The following is a public service announcement from Diane:
Fellow Woos,
Greetings from Bukavu, DRC!! What fun to read all of your blog updates!! Just thought I'd throw in my two cents (or 11.2 francs congolais) about life in Bukavu, DRC, and work in children's radio programming at Search for Common Ground…
Fun things that have happened thus far:
1. Trekking through the mountains of Walungu, South Kivu to interview children working in gold mines.
2. Getting a crash course in journalism…(I can now talk about spots, jingles and reporting styles like a vrai journaliste!!).
3. Teaching 5 Congolese teenagers whose radio program I supervise to swim!
4. Living in a Belgian Colonial house on the beautiful Lake Kivu.
5. Finding the Pakistani shop (labeled PX shop) inside the MONUC compound and buying turmeric, cumin and chili powder.
Not-so-fun things that have happened thus far:
1. Finding out that the beautiful Lake Kivu is full of methane and carbon dioxide gas that could eventually escape and suffocate everyone for miles around.
2. Experiencing my first ever earthquake!!
3. Living next door to a mining company that flies its helicopter right past my window at 6:00am every morning!! (The neighbor on the other side is no better—he was a central banker in Mobutu's time, and reputedly stole huge amounts of the nation's wealth.).
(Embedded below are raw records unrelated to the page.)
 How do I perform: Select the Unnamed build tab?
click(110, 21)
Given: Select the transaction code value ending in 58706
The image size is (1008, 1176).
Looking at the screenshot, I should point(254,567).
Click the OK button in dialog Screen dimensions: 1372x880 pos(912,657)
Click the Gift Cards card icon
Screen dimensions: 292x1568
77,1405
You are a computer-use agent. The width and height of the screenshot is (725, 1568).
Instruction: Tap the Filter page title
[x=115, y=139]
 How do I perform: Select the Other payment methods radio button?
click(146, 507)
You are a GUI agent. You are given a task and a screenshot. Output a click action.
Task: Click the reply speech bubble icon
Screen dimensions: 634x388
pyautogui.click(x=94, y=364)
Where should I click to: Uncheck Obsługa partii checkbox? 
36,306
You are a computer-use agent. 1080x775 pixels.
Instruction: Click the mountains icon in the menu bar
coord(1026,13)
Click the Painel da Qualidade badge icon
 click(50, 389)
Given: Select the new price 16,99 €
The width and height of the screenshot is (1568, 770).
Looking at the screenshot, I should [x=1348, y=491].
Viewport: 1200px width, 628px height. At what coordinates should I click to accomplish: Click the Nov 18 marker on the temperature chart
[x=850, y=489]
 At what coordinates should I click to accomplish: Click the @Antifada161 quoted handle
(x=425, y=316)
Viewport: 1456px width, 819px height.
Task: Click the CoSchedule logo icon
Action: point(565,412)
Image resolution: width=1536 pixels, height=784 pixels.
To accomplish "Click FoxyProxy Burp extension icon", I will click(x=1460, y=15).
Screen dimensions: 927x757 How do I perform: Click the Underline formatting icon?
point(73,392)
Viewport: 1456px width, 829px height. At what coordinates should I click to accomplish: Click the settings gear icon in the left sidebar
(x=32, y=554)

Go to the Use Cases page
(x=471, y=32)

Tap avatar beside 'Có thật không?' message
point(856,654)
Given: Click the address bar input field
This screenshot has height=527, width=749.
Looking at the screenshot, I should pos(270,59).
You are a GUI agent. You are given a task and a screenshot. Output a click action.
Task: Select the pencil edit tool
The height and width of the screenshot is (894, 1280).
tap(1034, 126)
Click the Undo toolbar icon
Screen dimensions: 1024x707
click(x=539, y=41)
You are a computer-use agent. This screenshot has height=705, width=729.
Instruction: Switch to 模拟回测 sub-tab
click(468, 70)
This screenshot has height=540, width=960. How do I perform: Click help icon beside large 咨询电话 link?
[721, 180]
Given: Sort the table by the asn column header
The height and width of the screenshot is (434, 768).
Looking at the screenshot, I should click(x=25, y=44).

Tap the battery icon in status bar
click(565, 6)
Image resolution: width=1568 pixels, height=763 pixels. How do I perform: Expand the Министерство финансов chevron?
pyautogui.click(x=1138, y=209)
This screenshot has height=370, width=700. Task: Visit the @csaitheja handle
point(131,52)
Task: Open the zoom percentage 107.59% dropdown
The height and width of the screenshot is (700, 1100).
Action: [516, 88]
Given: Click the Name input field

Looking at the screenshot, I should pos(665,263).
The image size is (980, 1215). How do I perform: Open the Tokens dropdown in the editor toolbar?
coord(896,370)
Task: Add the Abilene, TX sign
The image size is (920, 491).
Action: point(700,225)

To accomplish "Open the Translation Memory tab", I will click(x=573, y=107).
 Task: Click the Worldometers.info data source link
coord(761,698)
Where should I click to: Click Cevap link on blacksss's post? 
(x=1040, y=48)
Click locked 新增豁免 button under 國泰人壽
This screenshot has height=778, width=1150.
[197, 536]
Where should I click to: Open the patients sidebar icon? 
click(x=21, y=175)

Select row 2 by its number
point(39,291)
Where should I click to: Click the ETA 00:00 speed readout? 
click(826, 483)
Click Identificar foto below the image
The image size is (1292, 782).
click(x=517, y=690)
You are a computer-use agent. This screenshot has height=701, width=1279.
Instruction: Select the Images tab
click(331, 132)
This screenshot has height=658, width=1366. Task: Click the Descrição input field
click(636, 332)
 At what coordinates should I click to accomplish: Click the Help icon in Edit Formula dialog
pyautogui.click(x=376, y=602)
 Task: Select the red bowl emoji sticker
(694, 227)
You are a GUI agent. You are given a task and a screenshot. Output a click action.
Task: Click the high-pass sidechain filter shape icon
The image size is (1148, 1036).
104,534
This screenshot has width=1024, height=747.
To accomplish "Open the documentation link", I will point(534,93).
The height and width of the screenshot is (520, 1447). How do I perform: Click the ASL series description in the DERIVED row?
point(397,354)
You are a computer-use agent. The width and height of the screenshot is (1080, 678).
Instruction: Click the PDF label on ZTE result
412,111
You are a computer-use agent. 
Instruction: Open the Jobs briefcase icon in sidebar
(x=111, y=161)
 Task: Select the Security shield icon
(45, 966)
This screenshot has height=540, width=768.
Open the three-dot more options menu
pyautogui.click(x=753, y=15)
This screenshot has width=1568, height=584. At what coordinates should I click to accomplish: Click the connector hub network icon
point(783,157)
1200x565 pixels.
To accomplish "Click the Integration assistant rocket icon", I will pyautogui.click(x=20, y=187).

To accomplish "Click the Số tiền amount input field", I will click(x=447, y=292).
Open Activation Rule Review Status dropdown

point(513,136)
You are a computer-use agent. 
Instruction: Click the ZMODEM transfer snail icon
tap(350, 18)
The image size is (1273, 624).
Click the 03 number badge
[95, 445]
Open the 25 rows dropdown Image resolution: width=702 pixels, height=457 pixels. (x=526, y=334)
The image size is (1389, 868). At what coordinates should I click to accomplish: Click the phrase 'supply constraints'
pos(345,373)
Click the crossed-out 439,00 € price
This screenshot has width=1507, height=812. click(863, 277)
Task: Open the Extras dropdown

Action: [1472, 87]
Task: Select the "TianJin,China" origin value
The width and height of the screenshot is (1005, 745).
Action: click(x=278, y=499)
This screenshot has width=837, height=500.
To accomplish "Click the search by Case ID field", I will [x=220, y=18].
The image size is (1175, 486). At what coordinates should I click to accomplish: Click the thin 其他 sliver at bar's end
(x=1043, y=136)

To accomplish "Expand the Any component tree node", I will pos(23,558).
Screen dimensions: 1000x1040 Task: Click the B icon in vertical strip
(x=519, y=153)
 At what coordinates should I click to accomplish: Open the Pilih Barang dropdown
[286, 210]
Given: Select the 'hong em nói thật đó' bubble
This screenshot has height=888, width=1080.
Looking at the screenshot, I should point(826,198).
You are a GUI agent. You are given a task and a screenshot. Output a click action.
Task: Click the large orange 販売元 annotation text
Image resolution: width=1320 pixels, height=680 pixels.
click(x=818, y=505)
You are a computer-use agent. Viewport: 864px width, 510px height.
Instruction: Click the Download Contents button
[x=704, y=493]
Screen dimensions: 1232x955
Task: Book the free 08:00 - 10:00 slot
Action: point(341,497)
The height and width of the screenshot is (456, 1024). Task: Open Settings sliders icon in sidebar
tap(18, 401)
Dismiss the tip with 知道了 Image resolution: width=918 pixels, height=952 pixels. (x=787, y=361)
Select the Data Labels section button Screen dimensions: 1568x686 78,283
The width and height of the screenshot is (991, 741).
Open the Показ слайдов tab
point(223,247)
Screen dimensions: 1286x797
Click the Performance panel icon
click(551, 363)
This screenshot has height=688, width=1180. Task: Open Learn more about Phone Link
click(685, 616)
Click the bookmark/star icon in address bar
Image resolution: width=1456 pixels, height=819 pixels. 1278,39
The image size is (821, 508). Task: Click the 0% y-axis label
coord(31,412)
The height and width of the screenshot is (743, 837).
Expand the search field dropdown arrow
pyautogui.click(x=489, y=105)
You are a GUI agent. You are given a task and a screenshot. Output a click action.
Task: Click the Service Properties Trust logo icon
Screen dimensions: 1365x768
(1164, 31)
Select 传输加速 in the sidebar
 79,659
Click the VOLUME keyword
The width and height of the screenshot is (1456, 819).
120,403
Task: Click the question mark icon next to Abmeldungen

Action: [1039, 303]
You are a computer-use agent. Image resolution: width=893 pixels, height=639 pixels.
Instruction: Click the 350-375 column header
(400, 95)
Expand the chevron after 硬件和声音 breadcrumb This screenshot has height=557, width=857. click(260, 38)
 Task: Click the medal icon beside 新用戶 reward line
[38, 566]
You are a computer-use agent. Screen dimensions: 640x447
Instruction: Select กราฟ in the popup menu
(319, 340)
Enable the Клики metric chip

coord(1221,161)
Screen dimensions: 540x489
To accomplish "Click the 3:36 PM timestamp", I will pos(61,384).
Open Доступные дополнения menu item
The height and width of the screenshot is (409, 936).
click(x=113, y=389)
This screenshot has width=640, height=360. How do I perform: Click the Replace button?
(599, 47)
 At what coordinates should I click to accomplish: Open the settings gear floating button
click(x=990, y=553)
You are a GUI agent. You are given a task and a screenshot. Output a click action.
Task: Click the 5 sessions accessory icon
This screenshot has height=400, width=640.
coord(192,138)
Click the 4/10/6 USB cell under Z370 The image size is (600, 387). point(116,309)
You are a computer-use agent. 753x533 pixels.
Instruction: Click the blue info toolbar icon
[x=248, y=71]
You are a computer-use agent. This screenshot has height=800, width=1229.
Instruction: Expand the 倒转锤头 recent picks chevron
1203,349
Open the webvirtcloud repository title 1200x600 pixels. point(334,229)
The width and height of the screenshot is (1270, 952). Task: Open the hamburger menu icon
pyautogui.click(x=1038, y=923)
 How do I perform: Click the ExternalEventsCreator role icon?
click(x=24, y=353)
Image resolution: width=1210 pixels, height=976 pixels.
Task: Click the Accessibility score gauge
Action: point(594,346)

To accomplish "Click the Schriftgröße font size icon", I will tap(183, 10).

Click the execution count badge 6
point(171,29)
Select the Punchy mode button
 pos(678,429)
4. Spending a month cooking under the stars on a single burner petrol camp stove from the 1960s before we FINALLY got a real gas stove.
5. The police shoot outs, bus breakdowns and malaria that keep the kids I work with from getting to work.
6. "Flushing" the Turkish toilet with the wrong lever my first day of work, and getting soaked from head to foot as a result! (They had to call the plumber to stop the gush of water and reattach the lever that I had pulled off the wall!!).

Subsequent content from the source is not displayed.